Estudo revela que aumento da renda familiar diminui risco de inadimplência
Estudo revela que considerar a renda domiciliar reduz inadimplência em até 31%
Um levantamento recente aponta que a análise de crédito que leva em conta a renda do domicílio pode reduzir a inadimplência entre consumidores brasileiros em até 31%.
De acordo com a pesquisa, os idosos com 60 anos ou mais apresentam uma taxa de inadimplência de 9,4% em domicílios de baixa renda. Este índice diminui para 6,5% em residências com rendimento superior a cinco salários mínimos, resultando em uma redução significativa.
Entre os jovens de até 25 anos, a inadimplência também apresenta queda, passando de 15,9% para 12,1% quando se considera a renda domiciliar, o que representa uma redução de cerca de 24%.
A análise considera como inadimplentes os consumidores que estão com atrasos superiores a 60 dias após a concessão de crédito. O estudo utiliza dados como a renda total do domicílio, geolocalização e comportamento digital, complementando os modelos tradicionais de avaliação financeira.
No panorama geral, a taxa de inadimplência cai de 11,4% em lares de menor renda para 8,1% em residências mais abastadas, o que representa uma diminuição de aproximadamente 29%.
Para consumidores que têm uma renda individual de até dois salários mínimos, a taxa de inadimplência é de 13%. No entanto, esse número reduz para 10,8% quando esses indivíduos residem em domicílios de maior renda, mostrando uma queda de cerca de 17%.
O vice-presidente de Crédito e Software Solutions da empresa responsável pelo estudo destacou que a utilização de informações adicionais pode aprimorar a precisão da análise de risco.
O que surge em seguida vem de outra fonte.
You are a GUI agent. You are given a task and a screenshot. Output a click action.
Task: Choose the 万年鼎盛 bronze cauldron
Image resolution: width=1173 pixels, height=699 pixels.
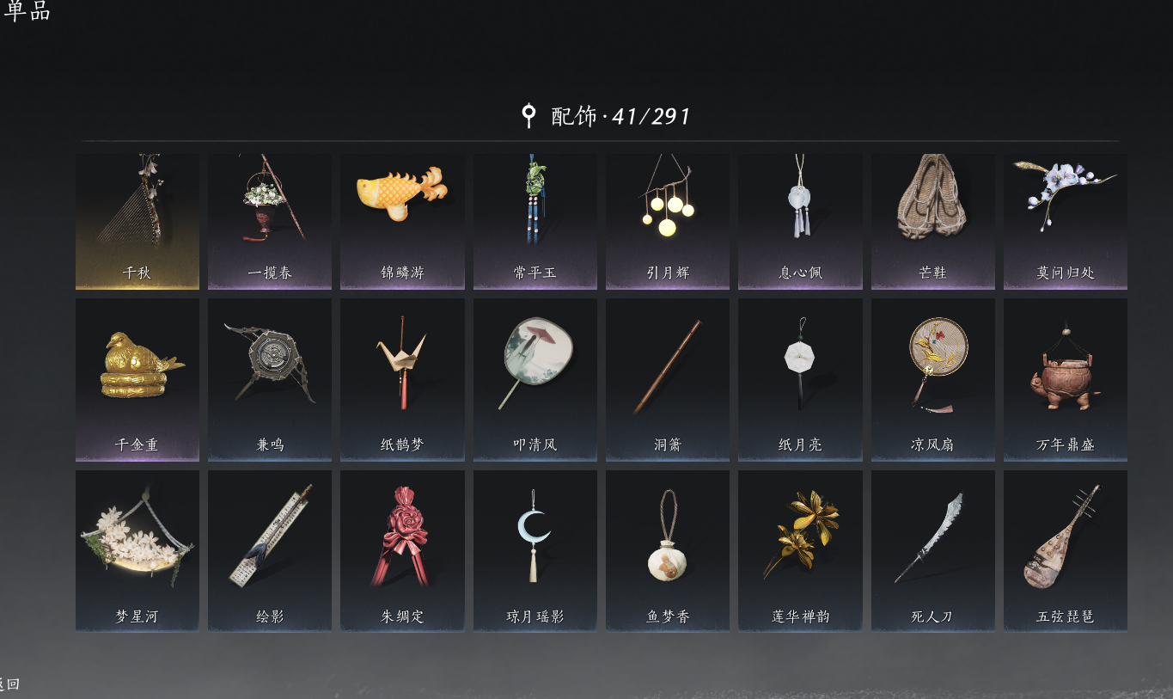[x=1066, y=380]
Ele enfatizou que, embora a renda individual continue sendo um indicador crucial, a consideração do contexto domiciliar enriquece a avaliação, permitindo decisões mais precisas em relação à realidade financeira dos consumidores.
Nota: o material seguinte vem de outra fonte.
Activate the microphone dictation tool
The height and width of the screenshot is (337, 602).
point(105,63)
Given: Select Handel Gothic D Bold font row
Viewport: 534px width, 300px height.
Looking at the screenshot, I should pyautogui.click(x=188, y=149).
As diferenças regionais também são notáveis. No Sudeste, a inadimplência diminui de 12,3% para 9,9% em domicílios de maior renda, o que representa uma redução de cerca de 20%. No Nordeste, o índice cai de 14,2% para 11,5%, enquanto no Norte a taxa passa de 14,7% para 11,9% nas faixas de renda intermediárias.
A pesquisa faz parte da solução “Renda 360”, que utiliza dados da rede de relacionamentos dos consumidores para estimar sua capacidade financeira. Essa metodologia também é aplicada no modelo de avaliação de risco de crédito conhecido como “Score 360”.